# [SOLVED] Always need to restart computer to get internet working



## NewTechy (Aug 12, 2012)

Hello, I am facing the unique problem since three days, whenever I start the computer my internet works fine at the beginning and when I download some files which are around 80 MB to 100 MB, it gets complete for 99% and then suddenly transfer rate becomes 0bytes/per sec., nothing works, not even any internet page opens up. In such situation all I have to do is restart my PC and it again works fine until I download some files. It seems like someone is playing with the connection and stops my downloading at the last moment to ruin my efforts which happens all the time.

=======

### To be done
Can you pick up the forum post above about the internet connection that stalls during downloads and continue it from where it stops?

### Dataset section
=======

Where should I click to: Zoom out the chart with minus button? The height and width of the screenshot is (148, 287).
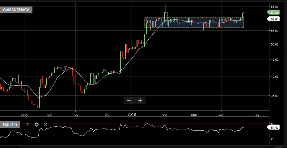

=======

### Reply to the exercise
When it stops working, I tried to test connection through CMD command which shows connection is fine:

Pinging Google [74.125.236.148] with 32 bytes of data:

Reply from 74.125.236.148: bytes=32 time=16ms TTL=56
Reply from 74.125.236.148: bytes=32 time=16ms TTL=56
Reply from 74.125.236.148: bytes=32 time=15ms TTL=56
Reply from 74.125.236.148: bytes=32 time=15ms TTL=56

Ping statistics for 74.125.236.148:
Packets: Sent = 4, Received = 4, Lost = 0 (0% loss),
Approximate round trip times in milli-seconds:
Minimum = 15ms, Maximum = 16ms, Average = 15ms

I have two internet connections, one is broadband and another is data-card and I face this issue on both the connections which clarifies that there is nothing wrong with my internet connection which I have confirmed with my ISP as well.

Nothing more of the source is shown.